Trilostane for Your Furry Friend: Treating Cushing's Disease in Pets

Like humans, pets can suffer from hormonal changes and disorders as they age. These can cause them to act strangely and change in appearance. One of the most common of these disorders is Cushing's disease. While rare in humans (1-2 cases/million people per year), Cushing's is quite common in pets, particularly in dogs, occurring in 1-2 out of every 1000 dogs per year.

Cushing's Disease

Cushing's disease is a state of hyperadrenocorticism, or an excess of cortisol in the body. Cortisol is the hormone released during times of stress. While helpful in moderation, a prolonged excess of cortisol can have adverse effects on the body.

There are two types of Cushing's disease: pituitary-dependent and adrenal-dependent. In pituitary-dependent Cushing's, a tumor on the pituitary gland causes it to release excessive amounts of adrenocorticotropic hormone (ACTH), which causes the adrenal glands to release more cortisol. It occurs in 80%-85% of Cushing's cases. Adrenal-dependent Cushing's is caused by a tumor directly on the adrenal glands causing an excessive release of cortisol.

Cushing's most often occurs in middle-aged or older pets. It most commonly occurs in dogs, although cats can be affected by it as well. Some common signs and symptoms include:

  • Increased thirst and appetite
  • Increased frequency of urination
  • Fatigue/reduced activity
  • Hair loss
  • Muscle wasting
  • Weight gain/abdominal enlargement (potbellied)

Diagnosing Cushing's Disease

If your pet is showing signs and symptoms of Cushing's, your veterinarian can confirm this with laboratory tests. Blood or urine tests can show elevated levels of cortisol to help with an initial diagnosis.

Determining the type of Cushing's disease is important in guiding how your pet will be treated. This can be done with a high-dose dexamethasone suppression (HDSS) test. The body has natural feedback mechanisms where an excess of cortisol will normally suppress the release of ACTH, the hormone that causes cortisol release. This will eventually lead to a decrease in the amount of cortisol in the bloodstream. Dexamethasone is a drug that mimics cortisol; giving large amounts will prevent ACTH production and, therefore, prevent cortisol production. This will eventually lead to a lower level of cortisol in the blood in pituitary-dependent Cushing's. However, tumors on the adrenal gland release cortisol independently of ACTH, so adrenal-dependent Cushing's will not respond to HDSS.


Treating Cushing's

The only way to cure Cushing's is surgical removal of the tumors causing the problem. This treatment option is expensive and not widely available in animals. Because of this, veterinarians will often choose to manage the signs and symptoms of Cushing's medically with drugs such as trilostane


Trilostane is a medication that inhibits the enzyme 3-beta hydroxysteroid dehydrogenase, which is important in the production of hormones in the adrenal gland. This leads to a decrease in the production of cortisol in the body. While this helps to control the signs and symptoms of Cushing's disease, it will not cure the underlying cause.

Trilostane has a labeled indication to treat both pituitary-dependent Cushing's disease, but can be used to treat both types of Cushing's disease in dogs as well as pituitary-dependent Cushing's in cats. It is typically prescribed as a tablet or capsule to be given once a day in the morning with food.

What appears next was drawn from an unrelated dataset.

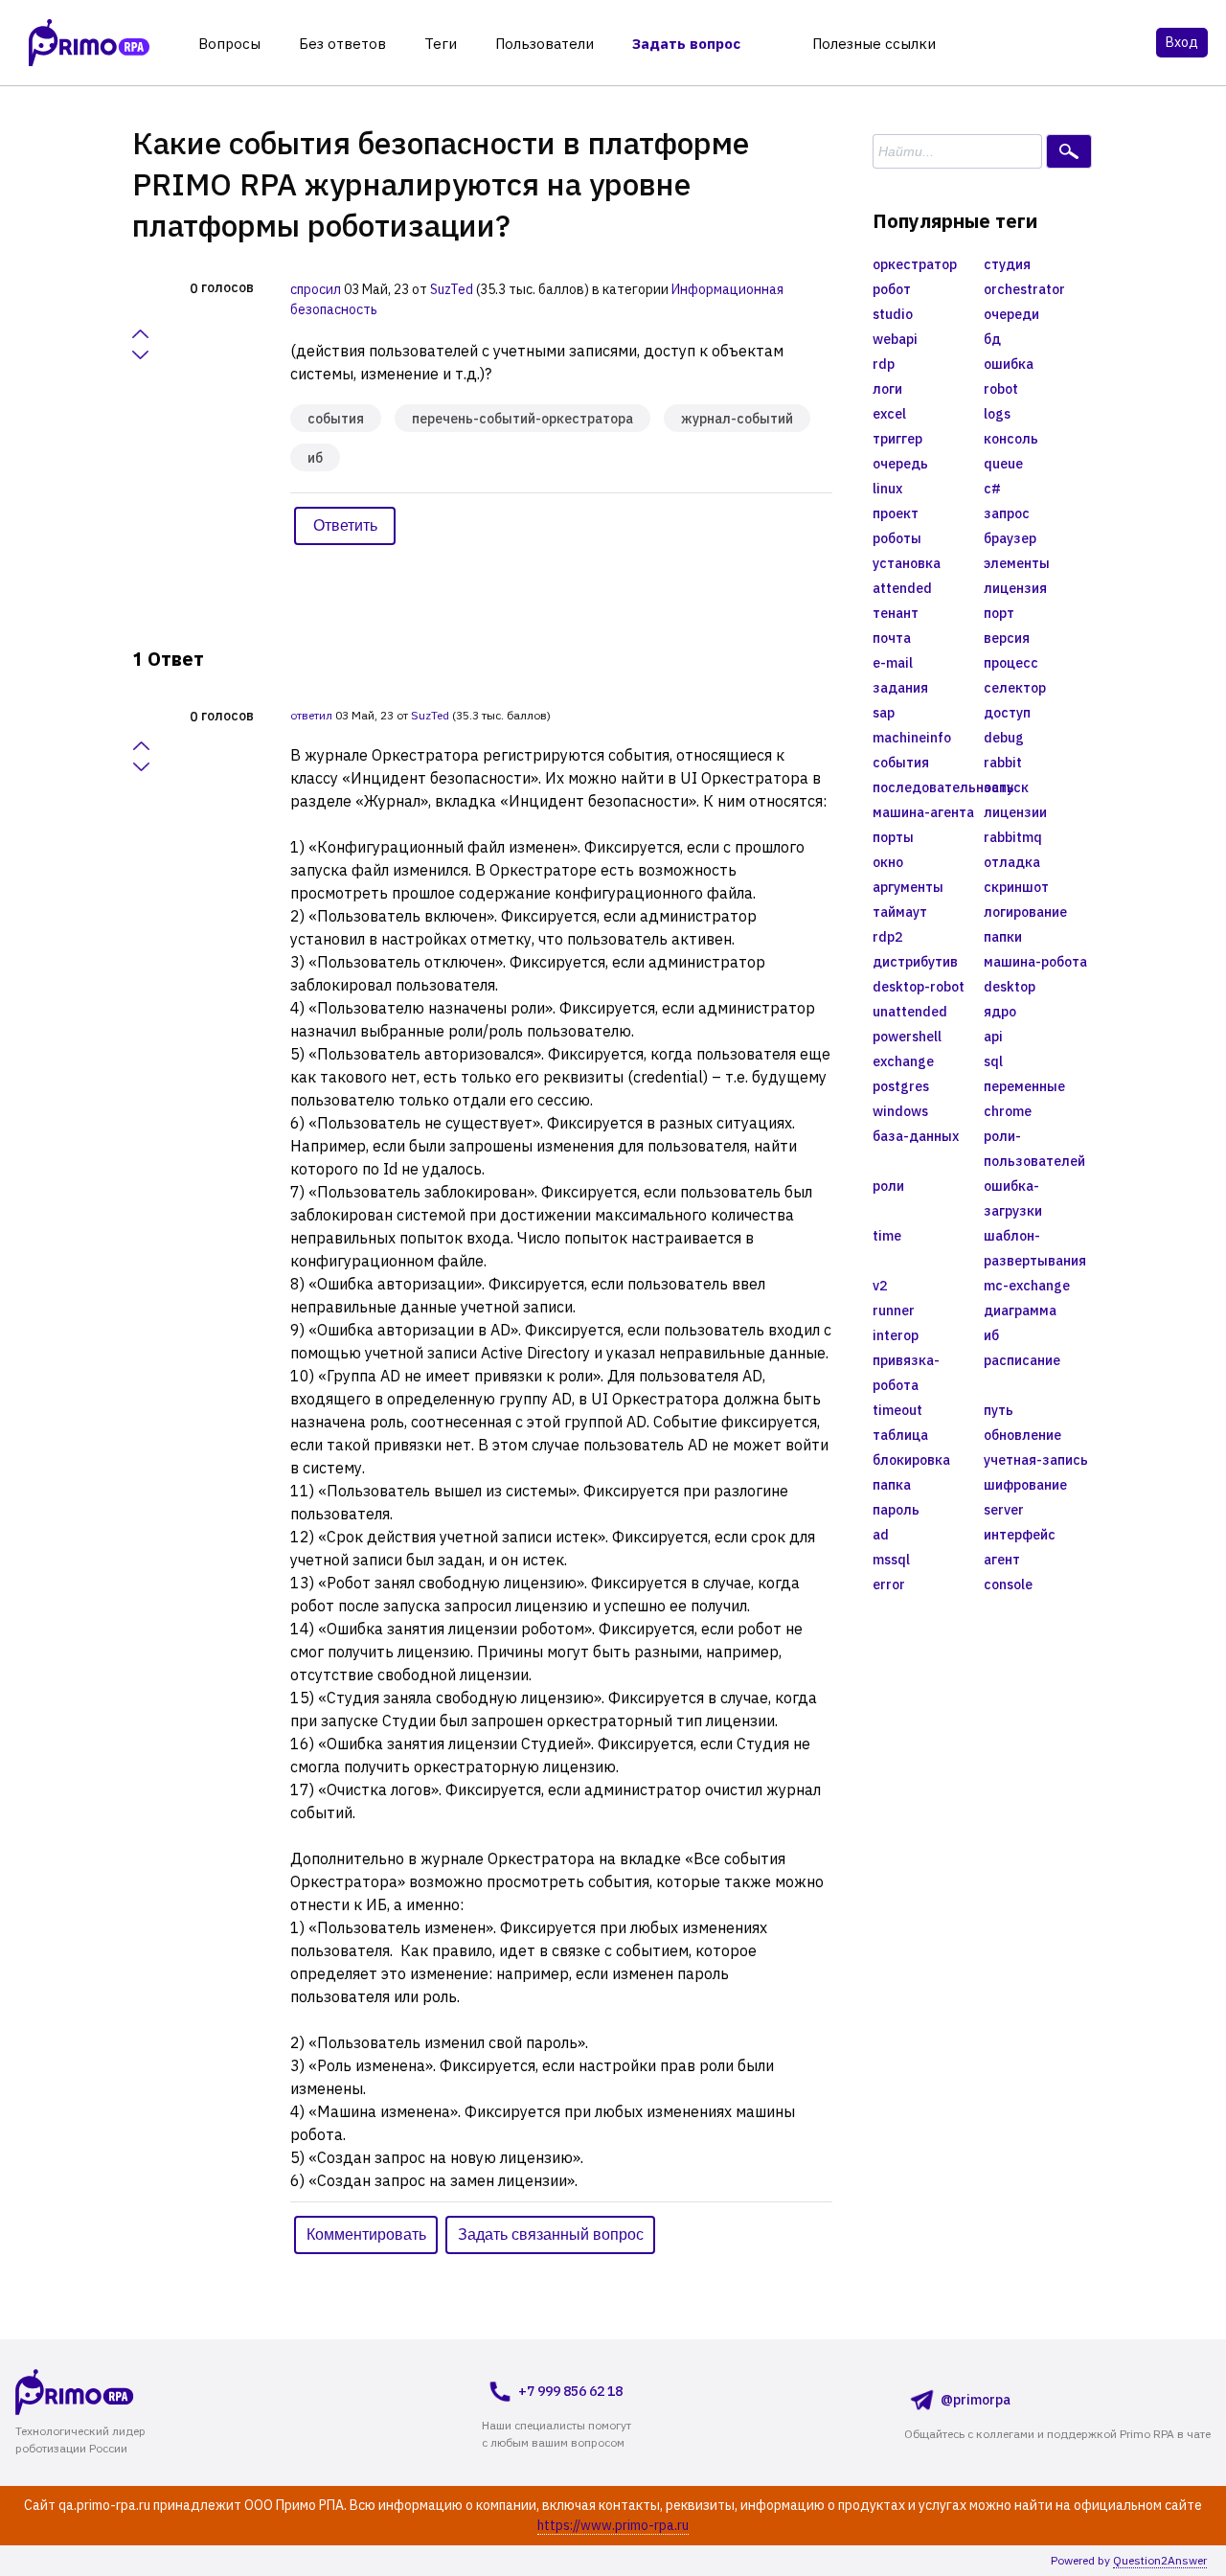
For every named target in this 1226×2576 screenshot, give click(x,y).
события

Trilostane has some mild side effects, including lethargy, lack of appetite, and GI effects such as vomiting and diarrhea. To avoid these or more serious side effects, your veterinarian will need to monitor how your pet responds to this therapy. Every 10-14 days after starting trilostane or starting a new strength of trilostane, you veterinarian may require an ACTH stimulation test to determine if therapy is helping your pet produce cortisol normally and adjust therapy accordingly.

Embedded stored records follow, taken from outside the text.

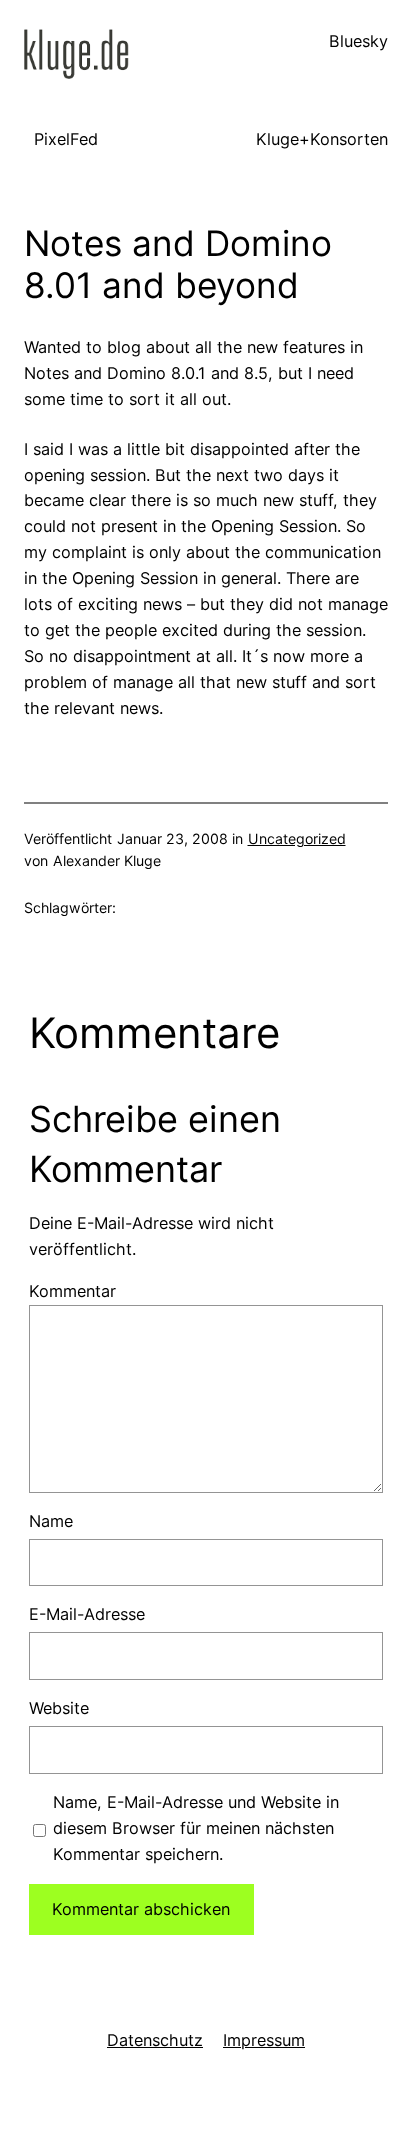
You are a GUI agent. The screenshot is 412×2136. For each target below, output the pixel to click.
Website (59, 1708)
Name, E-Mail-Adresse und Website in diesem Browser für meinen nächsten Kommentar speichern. (196, 1828)
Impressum (264, 2040)
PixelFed (66, 139)
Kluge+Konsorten (322, 139)
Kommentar (72, 1291)
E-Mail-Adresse (87, 1614)
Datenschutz (155, 2040)
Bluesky (358, 41)
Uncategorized (297, 838)
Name (51, 1521)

The FDA designates it as pregnancy category X; it should not be given to dogs or cats that are pregnant, nor handled by people who are or plan to become pregnant. Be sure to wash your hands after handling Trilostane.

Trilostane is available commercially as Vetoryl™ as 10 mg, 30 mg, 60 mg, and 120 mg capsules. However, it can be made in other strengths and formulations, such as liquids or chewable tablets, at some compounding pharmacies.


  1. U.S. Food and Drug Administration (2018, Sep. 26). Treating Cushing's disease in dogs. Retrieved from [accessed 30 Jan. 2019]
  2. Bruin CD, Meji BP, Kooistra HS, et al. Cushing's disease in dogs and human. Horm Res. 2009;71(suppl 1):140-143.
  3. Plumb DC (2015). Plumb's veterinary drug handbook. Stockholm, WI: PharmaVet ,Inc.